When I glance at him he says, “I’m getting the tank serviced today. Is that what you’re out here for? Septic-tank code enforcement? There was a storm, and the stream flooded our yard and —”

“I’m not investigating your septic tank.”

“Oh,” he says, looking confused. “What’re you investigating then?”

“Genetic contaminants.”

His confusion doubles. I watch his brows raise a smidge when he realizes.

“Splices,” he says. “You’re saying there’s a splice around here?”

He looks around dramatically.

“Yeah. Recently.”

“Huh.”

He continues to follow me as I collect more samples. Some obviously contaminated with sewage.

Ugh.

It is what it is. I have to deal with all kinds of biological matter. It’s the job. That’s why I’m wearing disposable gloves, goggles and waders.

“What kind of splice? Maybe I seen it.”

I shake my head. “You would know if you saw it. It’s a large mammal. Carnivorous. They haven’t mapped its genetics yet, but it was alarming enough for us to start looking right away.”

“But how will you find it if you don’t know what to look for?” he asks. This guy’s default setting seems to be perplexity.

“I’m just collecting samples.”

“Oh.”

He’s quiet as he follows me to the ditch at the edge of his property and I finish up, opening my trunk to secure the samples, tapping my phone to the sensor on the case, then peeling off my protective gear and stuffing it into a biohazard container.

“Should I be worried? We have kids —”

“It’s just a precaution,” I assure him as I mist my hair and clothes with decontaminating agent. “Scan the back of that pamphlet to access a chatbot that will answer all of your questions.”

“Uh-huh.”

“Have a good day sir.”

I get into the single-occupancy drone. It’s not mine, it’s provided by the department. It even has a government seal on the side.

When I was in school and imagined the research I would be doing in the field I never thought it would be tracking splices. I thought I would be making splices. Maybe if I had been born a decade or two earlier. Now most of the gene-crisping techniques are illegal and those that aren’t are patented. It’s not like back in the day when any layperson could alter the genes of their houseplants, pets, children as easily as they edit a spreadsheet.

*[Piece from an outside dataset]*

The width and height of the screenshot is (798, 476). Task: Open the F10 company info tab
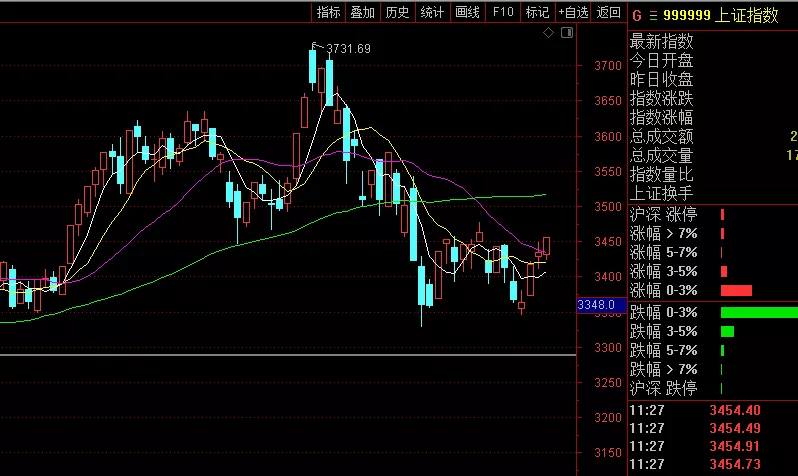coord(503,12)
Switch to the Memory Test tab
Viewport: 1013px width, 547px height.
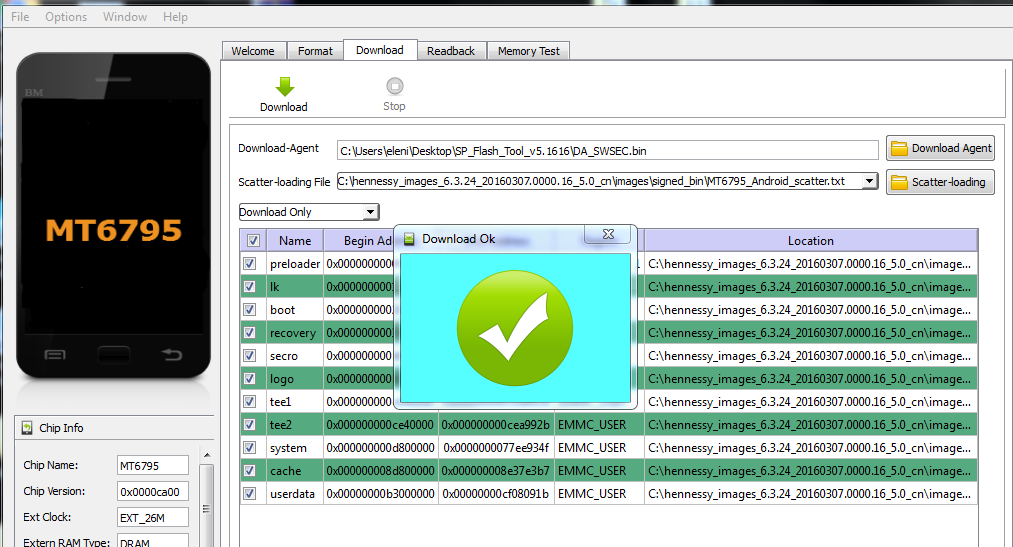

When I first joined up, we focused on tracking dogs and cats. We didn’t have to kill these animals, thank goodness. They were sterilized. It was exciting work though. I have held a full-grown German shepherd in the palm of my hand. Size of a hamster. I transported an adult giant panda that was as small as a squirrel. We tracked a squirrel as big as a Rottweiler that had iridescent lime-green fur.

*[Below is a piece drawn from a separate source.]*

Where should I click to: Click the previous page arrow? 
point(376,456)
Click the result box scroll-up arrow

All of the cute cases are gone. Now it’s all plants, fungi and bacteria.

Except this outlier. The DNA had made its way into our monitor. It was set up to catch algae, but it caught — something else. Something mammalian.

As the drone hovers over the property, I can see that they have a serious sewage issue. I’d be surprised if they don’t have problems with their local government about it, with the way it’s getting into the creek.

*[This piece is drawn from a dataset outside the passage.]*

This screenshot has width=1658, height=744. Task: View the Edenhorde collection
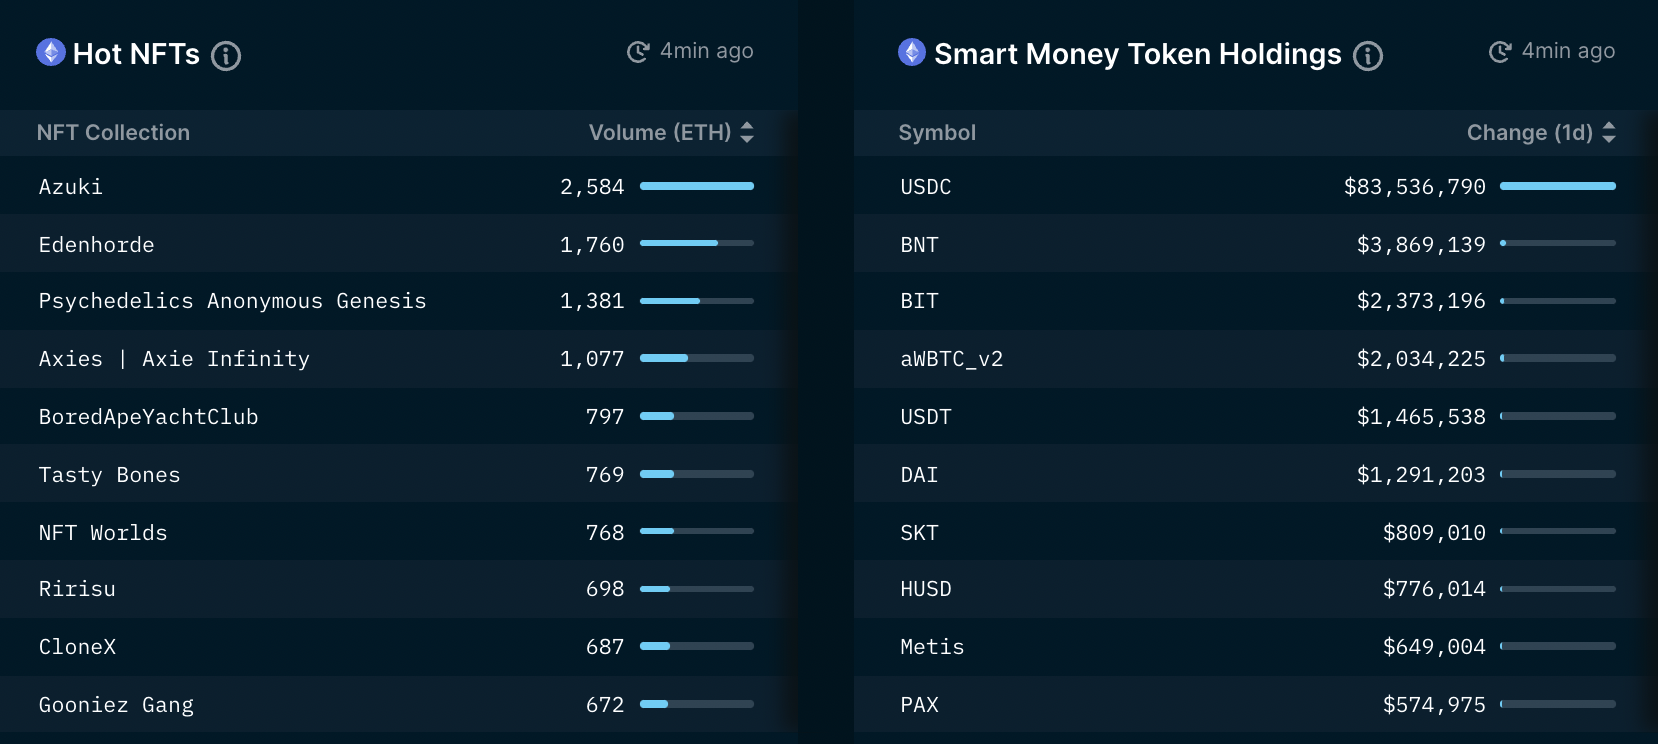coord(96,244)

The drone takes a moment to orient itself, spinning slowly one way, then another.

I see a woman with brightly coloured hair meet the man as he steps onto the porch. Her hair is neon green and yellow. She must colour it herself, to keep it so vibrant and be so far from town. Her skin is very — it’s green. Skin the same bright green as her hair.

Grabbing my phone, I pull up the video feed from under the drone in time to see a little girl come out of the house, exactly the same shade of green as the woman.

Gotcha.

The story behind the story

Mimi Cloutier reveals the inspiration behind Sample.

Inspiration for this story first sparked a few years ago when there was a ‘bio-hacker’ in the news who had received a call from the US Food and Drug Administration warning him not to sell genetically edited dalmatians without its approval.

As I scrolled through the article, advertisements were letting me know that kits could be purchased and mailed to my home so that I could learn to make precision genome edits in bacteria.

This made me wonder what a future might look like where gene editing is commonplace. How will a tool like this be regulated? What will happen to ‘illegally edited’ plants, animals and people? What will be the ecological and cultural fallout of all this?